- Title Oviedo Central Asturias
- Address Address: C/ San Vicente. 33003 Oviedo/Uviéu.
- Phone Phone: 985 218 981
- Email Email: mspelayo@telefonica.net
- Site Site: http://www.monasteriosanpelayo.com/
- Period Period: Baroque
- Management Management: Ecclesiastical
The Benedictine Monastery of San Pelayo was founded in the Middle Ages dedicated to St John the Baptist. However, with the transfer of the remains of St Pelagius to Oviedo/Uviéu to be deposited in this convent, it changed its name to the Monastery of San Pelayo.
It is a cloistered convent that forms part of the history of Asturias, as it has managed to amass an outstanding collection of documents during its thousand years of existence and currently serves as the Provincial Historical Archives. The nuns who occupy it have traditionally been known as "las Pelayas".
In its splendid archives can found collections from the monasteries of San Bartolomé de Nava, Santa María de Villamayor, San Vicente and Santa María de la Vega, alongside many objects and relics that have come to form part of the convent.
The church was built between 1592 and 1600. It has a simple ground plan, a single nave without any chapels.
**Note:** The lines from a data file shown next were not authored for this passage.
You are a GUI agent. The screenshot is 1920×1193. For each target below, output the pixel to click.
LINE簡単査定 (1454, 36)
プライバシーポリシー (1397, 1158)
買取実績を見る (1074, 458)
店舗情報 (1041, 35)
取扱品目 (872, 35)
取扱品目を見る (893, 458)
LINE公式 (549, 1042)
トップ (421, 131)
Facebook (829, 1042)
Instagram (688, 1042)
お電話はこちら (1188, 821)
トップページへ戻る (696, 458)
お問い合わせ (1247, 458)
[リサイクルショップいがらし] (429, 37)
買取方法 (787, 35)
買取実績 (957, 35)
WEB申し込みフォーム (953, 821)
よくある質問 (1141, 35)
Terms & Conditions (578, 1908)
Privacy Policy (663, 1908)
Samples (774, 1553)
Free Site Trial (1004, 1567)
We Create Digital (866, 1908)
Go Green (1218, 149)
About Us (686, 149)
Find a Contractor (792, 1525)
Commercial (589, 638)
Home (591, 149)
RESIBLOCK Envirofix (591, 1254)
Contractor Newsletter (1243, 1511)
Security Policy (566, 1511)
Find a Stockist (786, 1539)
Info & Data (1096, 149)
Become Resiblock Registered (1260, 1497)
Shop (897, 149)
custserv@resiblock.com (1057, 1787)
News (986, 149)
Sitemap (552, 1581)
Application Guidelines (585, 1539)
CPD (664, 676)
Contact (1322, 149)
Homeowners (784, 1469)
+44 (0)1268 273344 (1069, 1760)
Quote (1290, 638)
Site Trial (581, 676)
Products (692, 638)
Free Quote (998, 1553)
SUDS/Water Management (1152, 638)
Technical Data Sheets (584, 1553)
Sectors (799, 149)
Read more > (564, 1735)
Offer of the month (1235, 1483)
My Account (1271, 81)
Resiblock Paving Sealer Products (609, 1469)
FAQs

The simple façade, between side walls and above an elongated staircase, is built with perfectly hewn ashlar. It consists of three doorways with mouldings, the central one being higher. Above this, there is a large niche with the stone figure of St Pelagius and a glass rose window. The interior is majestic, thanks to the choir stalls which came from the old Convent of San Vicente. Carved in wood in the late 16th century, they are simply made in the Mannerist style. They comprise thirty-six seats of honour with an extensive iconographic repertoire on the backs, where kings and emperors are portrayed.
The ornate façade of the vicarage was designed in 1703, based on the design of Baroque palaces. The ground floor has three large arches between free-standing Tuscan columns that support the balconies on the first floor, which are decorated with lugged architraves between Ionic columns. The second floor bears the coats of arms of the Benedictine Order, below the royal coat of arms, which is situated between two Corinthian columns on a prominent attic below the curved pediment.
The cloister has three levels that make it a solid construction with a certain monumental air. Like the church, the cloister is supported by pillars and Tuscan columns.
In the 17th century, the old bell tower was replaced by a new tower topped with a Gothic tracery spire, reproducing at a smaller scale the verticality of the cathedral tower.